→ EXERCISE INSTRUCTIONS: Exact wording is required: transcribe all the entries and leave the images out.
[INPUT Boundary: Start]
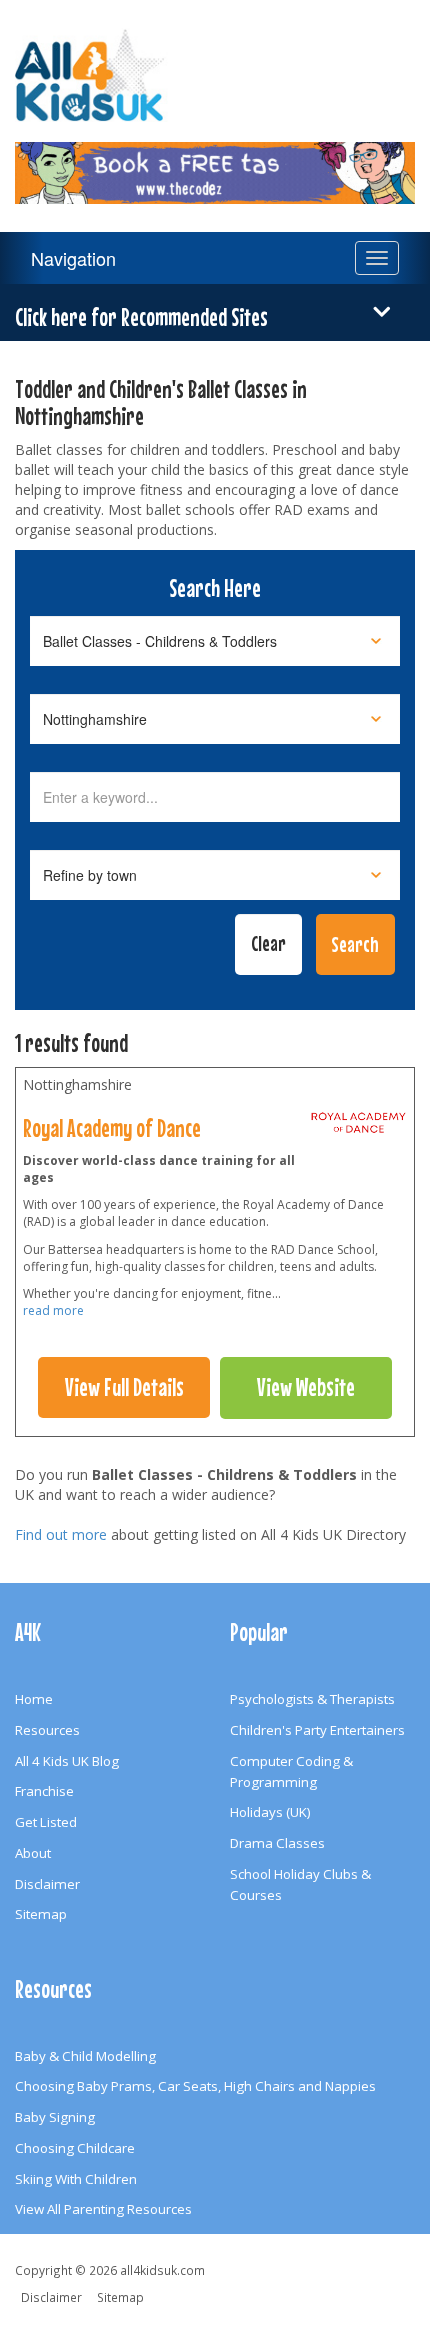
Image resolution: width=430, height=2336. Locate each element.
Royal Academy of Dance (112, 1128)
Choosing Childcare (75, 2148)
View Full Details (124, 1387)
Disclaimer (47, 1884)
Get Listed (46, 1822)
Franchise (44, 1791)
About (33, 1853)
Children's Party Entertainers (317, 1730)
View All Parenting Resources (103, 2209)
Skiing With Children (76, 2179)
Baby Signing (55, 2117)
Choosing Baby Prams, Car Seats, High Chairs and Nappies (195, 2086)
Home (34, 1699)
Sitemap (41, 1914)
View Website (306, 1387)
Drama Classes (277, 1843)
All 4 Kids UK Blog (67, 1761)
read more (53, 1310)
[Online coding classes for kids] (215, 161)
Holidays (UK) (270, 1812)
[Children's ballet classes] (359, 1128)
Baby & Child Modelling (85, 2056)
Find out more (61, 1534)
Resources (47, 1730)
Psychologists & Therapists (312, 1699)
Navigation (73, 258)
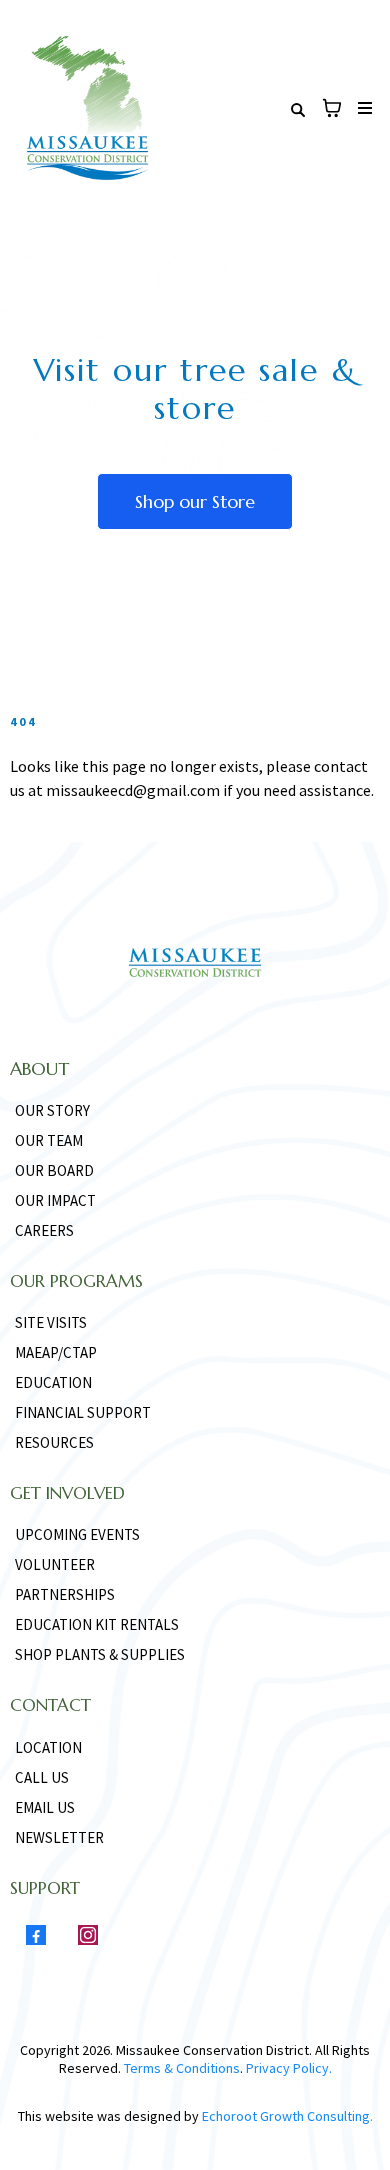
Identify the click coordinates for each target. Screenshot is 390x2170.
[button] (362, 108)
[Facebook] (36, 1935)
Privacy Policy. (287, 2068)
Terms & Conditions (182, 2068)
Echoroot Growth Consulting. (287, 2116)
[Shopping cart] (332, 108)
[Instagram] (88, 1935)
[INPUT Boundary: End]
→ ANSWER TO THE PROBLEM:
Image resolution: width=430, height=2336. Locate each element.
Royal Academy of Dance (112, 1128)
Choosing Childcare (75, 2148)
View Full Details (124, 1387)
Disclaimer (47, 1884)
Get Listed (46, 1822)
Franchise (44, 1791)
About (33, 1853)
Children's Party Entertainers (317, 1730)
View All Parenting Resources (103, 2209)
Skiing With Children (76, 2179)
Baby Signing (55, 2117)
Choosing Baby Prams, Car Seats, High Chairs and Nappies (195, 2086)
Home (34, 1699)
Sitemap (41, 1914)
View Website (306, 1387)
Drama Classes (277, 1843)
All 4 Kids UK Blog (67, 1761)
read more (53, 1310)
[Online coding classes for kids] (215, 161)
Holidays (UK) (270, 1812)
[Children's ballet classes] (359, 1128)
Baby & Child Modelling (85, 2056)
Find out more (61, 1534)
Resources (47, 1730)
Psychologists & Therapists (312, 1699)
Navigation (73, 258)
Identify the click coordinates for each target. Screenshot is 390x2170.
[button] (362, 108)
[Facebook] (36, 1935)
Privacy Policy. (287, 2068)
Terms & Conditions (182, 2068)
Echoroot Growth Consulting. (287, 2116)
[Shopping cart] (332, 108)
[Instagram] (88, 1935)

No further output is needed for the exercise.